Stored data
┏━━

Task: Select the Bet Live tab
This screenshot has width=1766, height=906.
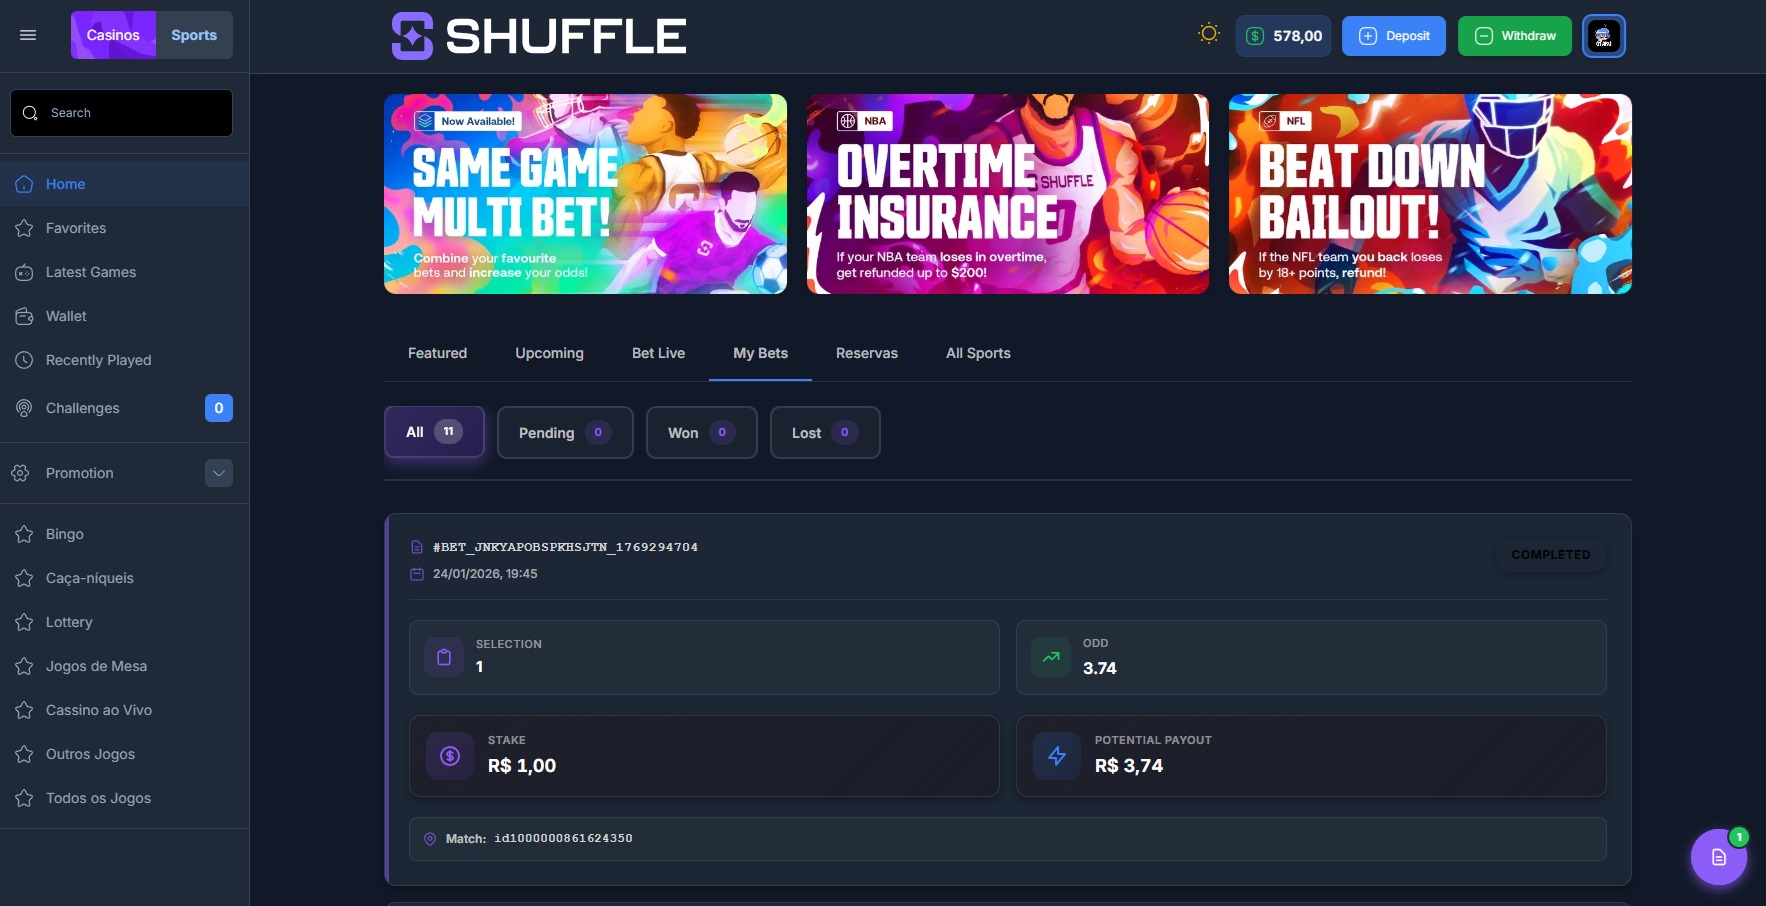Action: [658, 353]
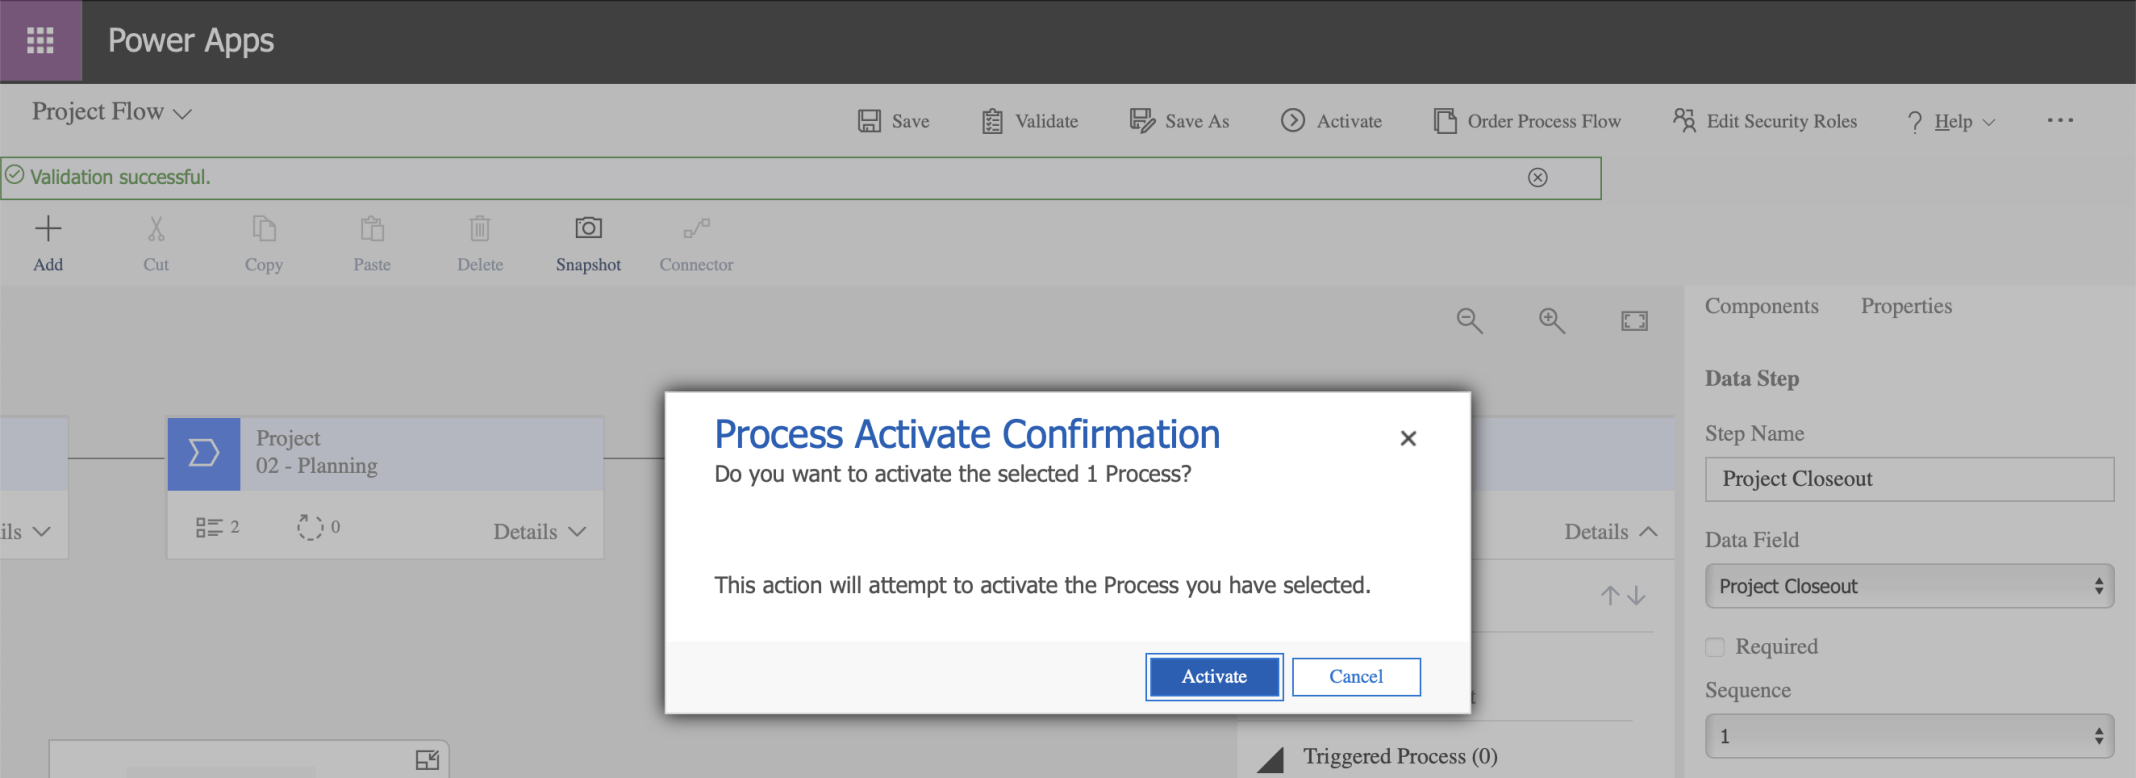Open the Sequence dropdown
Screen dimensions: 2136x778
pos(1909,736)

┗━━

Action item
Pictures aside, write out all of the records exactly.

Answer below
Task: Select the Bet Live tab
This screenshot has width=1766, height=906.
Action: [658, 353]
Open the Sequence dropdown
Screen dimensions: 2136x778
pos(1909,736)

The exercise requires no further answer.